What in the world is a transgendered child?

I commented on the post: “What is a transgendered child? Someone who has characteristics stereotypically applied to the opposite sex?”

My friend (probably believing that I was asking in a snarky, conservative fashion) replied something like: “Billie, you knew you were a girl in your brain, not because of your vagina or because someone told you so.”

Hmmmm. I continued to ponder. I wasn’t so sure she was right. Did I feel like a girl or did I know I was a girl because I was told I was a girl? I do know that if I could have opted into being a boy I would have.

I looked up the term.

A transgendered child is someone who has a gender identity, a gender expression, a gender performance that is outside of the expected cultural norms for their assigned sex at birth.

My suspicion was confirmed. I was, and still am according to this definition, transgendered.

Anyone who knows me knows I am not your stereotypical “girl.” I have a lot of traditionally male tendencies and personality traits. With that being said, I am 100% female and I do not and have not ever considered myself “transgender.”

In fact, I think the term “transgender” does more to destroy gender equality and encourages discrimination and stereotypes. Why can’t we just accept everyone for who they are, with whatever characteristic and personal strengths and preferences they have?

With this new concept, every tom-boy throughout history is “transgendered”. No one ever told me there was anything wrong with being who I am. No one ever told me to start acting more like a girl.

Growing up in a gender-neutral household

I grew up in a truly gender neutral household. I had two parents and two younger brothers. My parents did not “parent” me differently from my brothers. We were all taught how to do yard work and raked leaves and mowed the lawn. We were all taught to clean the kitchen, bathrooms, and vacuum. My brother and I both babysat for my younger brother. My parents both fully participated in raising us and each contributed their own strengths and contributions.

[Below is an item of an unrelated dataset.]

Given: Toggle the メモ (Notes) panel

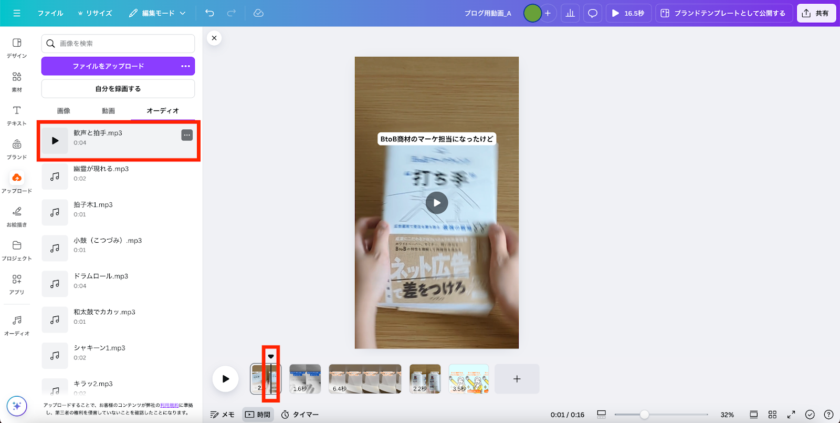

I was a quintessential tom boy. I had short hair (still do). I moved to a new school in third grade and was in line in the girls’ bathroom when some helpful child directed me to the boys’ bathroom and told me I was in the wrong line. That was kinda lame. I felt bad. But not that bad. Within a week everyone knew I was a girl and I had lots of new friends.

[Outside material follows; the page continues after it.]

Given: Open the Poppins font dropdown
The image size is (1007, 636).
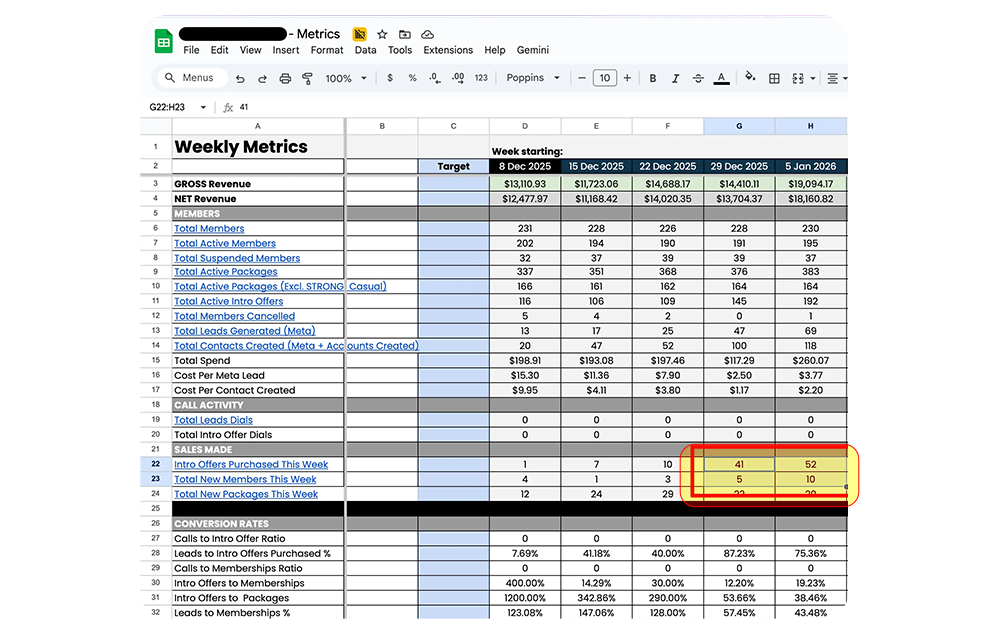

Gender Neutral Parents Encourage  Without Labeling

No one ever told me there was something wrong with me or that I had a “gender expression problem” because I wasn’t like other girls. I generally preferred playing with boys to girls. I generally preferred playing outside and digging to playing with dolls. I liked building forts. I was “bossy”. I was and still am competitive. I was encouraged by my parents to be the best version of myself. They never told me to “tone it down” because I was female. They told me to “tone it down” when I was over the top.

When I was in college at the University of Oregon I took a gender studies class. I listened to the primarily female class complain that they had been uniformly discriminated against as females their whole life; at home, at school, in jobs, by bosses and co-workers. This did not match my experience at all. Teachers called on me. I got good grades. I did well at work. If I had been discriminated against, I was oblivious to it.

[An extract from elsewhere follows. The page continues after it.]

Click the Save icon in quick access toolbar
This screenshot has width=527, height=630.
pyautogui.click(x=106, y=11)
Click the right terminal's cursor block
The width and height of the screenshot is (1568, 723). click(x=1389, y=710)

Maybe that’s because my parents didn’t ever give me any reason to feel discriminated against. They encouraged me to be who I am. They encouraged me to stand up for myself, raise my hand in school and participate.

Guilt is stupid. Be the best version of yourself.

I am now married, the mother of four children, and the owner of one of the fastest growing law firms in the country. I am a woman because I was born female. For a while I tried being a stay at home mom. I hated it. I would be a terrible pre-school teacher. I have always been terrible at crafts and coloring. AND THAT’S OK. There is nothing wrong with operating outside gender norms and it doesn’t make you transgendered or gay.

My personality type under the Myers Briggs Assessment is ENTJ “the commander.” This personality type is predominantly male, with only 1% of women having this personality type. Here is a quick overview of that description:

ENTJs are natural-born leaders. People with this personality type embody the gifts of charisma and confidence, and project authority in a way that draws crowds together behind a common goal. But unlike their Feeling (F) counterpart, ENTJs are characterized by an often ruthless level of rationality, using their drive, determination and sharp minds to achieve whatever end they’ve set for themselves. Perhaps it is best that they make up only three percent of the population, lest they overwhelm the more timid and sensitive personality types that make up much of the rest of the world – but we have ENTJs to thank for many of the businesses and institutions we take for granted every day.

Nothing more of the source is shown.